### Given records
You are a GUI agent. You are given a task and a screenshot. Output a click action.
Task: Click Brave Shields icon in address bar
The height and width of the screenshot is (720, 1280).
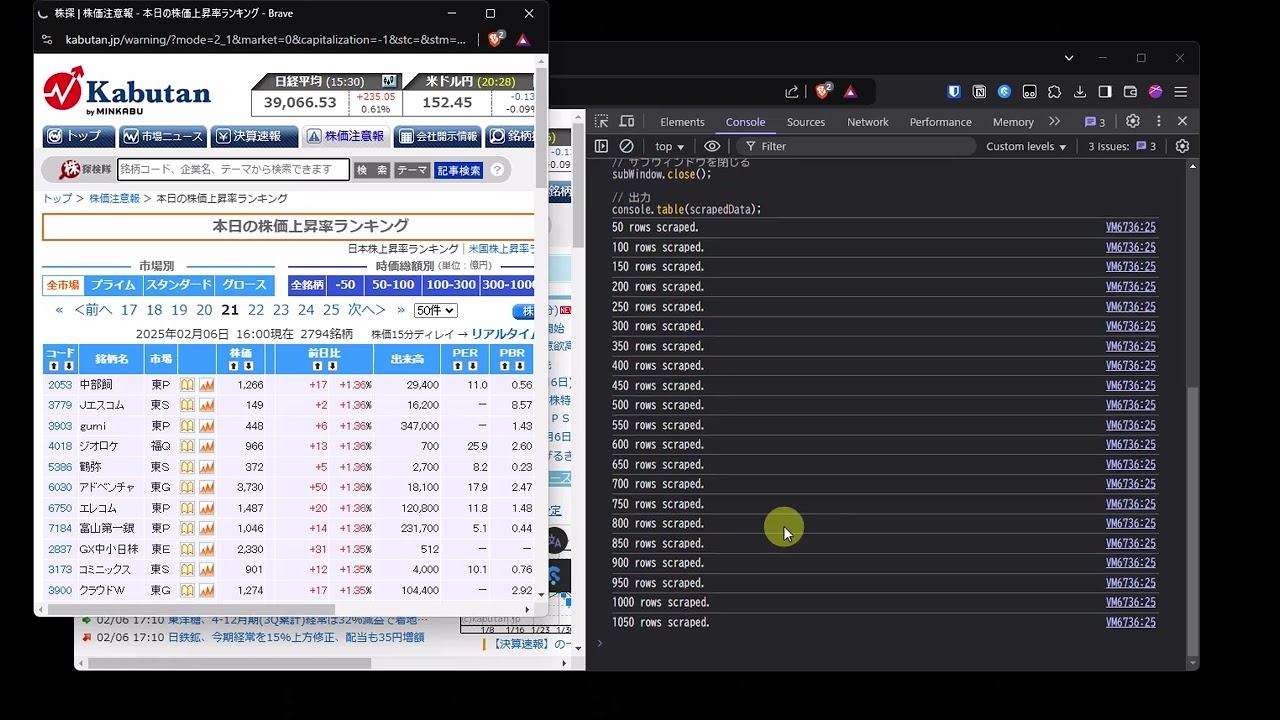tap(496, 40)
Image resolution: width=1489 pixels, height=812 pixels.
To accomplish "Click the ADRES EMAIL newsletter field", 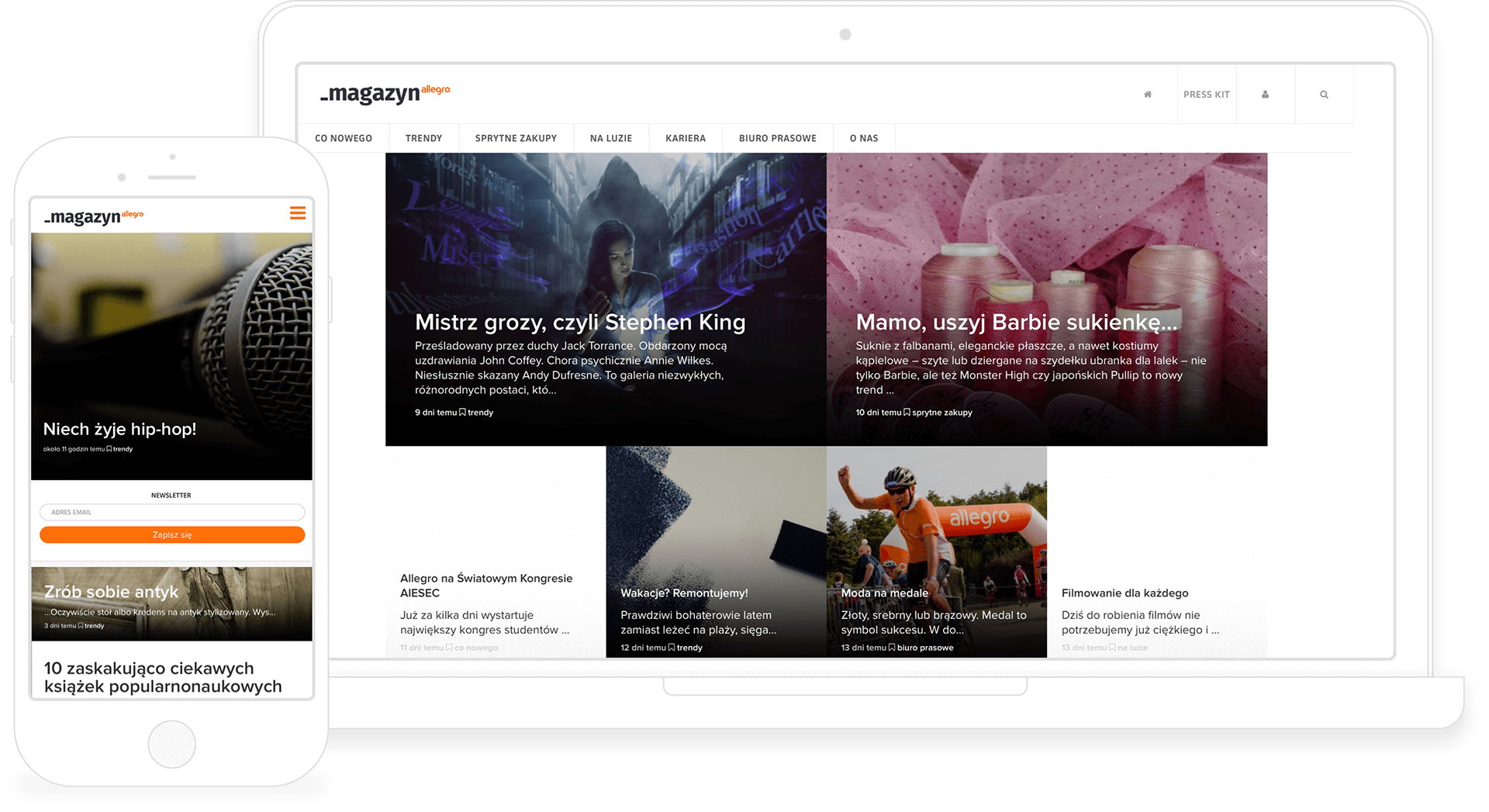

### How to complete this task
Return only the lines from the one containing "Image resolution: width=1489" through the last line of the entries above, exactly as written and without pictures.

### Reply
Image resolution: width=1489 pixels, height=812 pixels.
To accomplish "Click the ADRES EMAIL newsletter field", 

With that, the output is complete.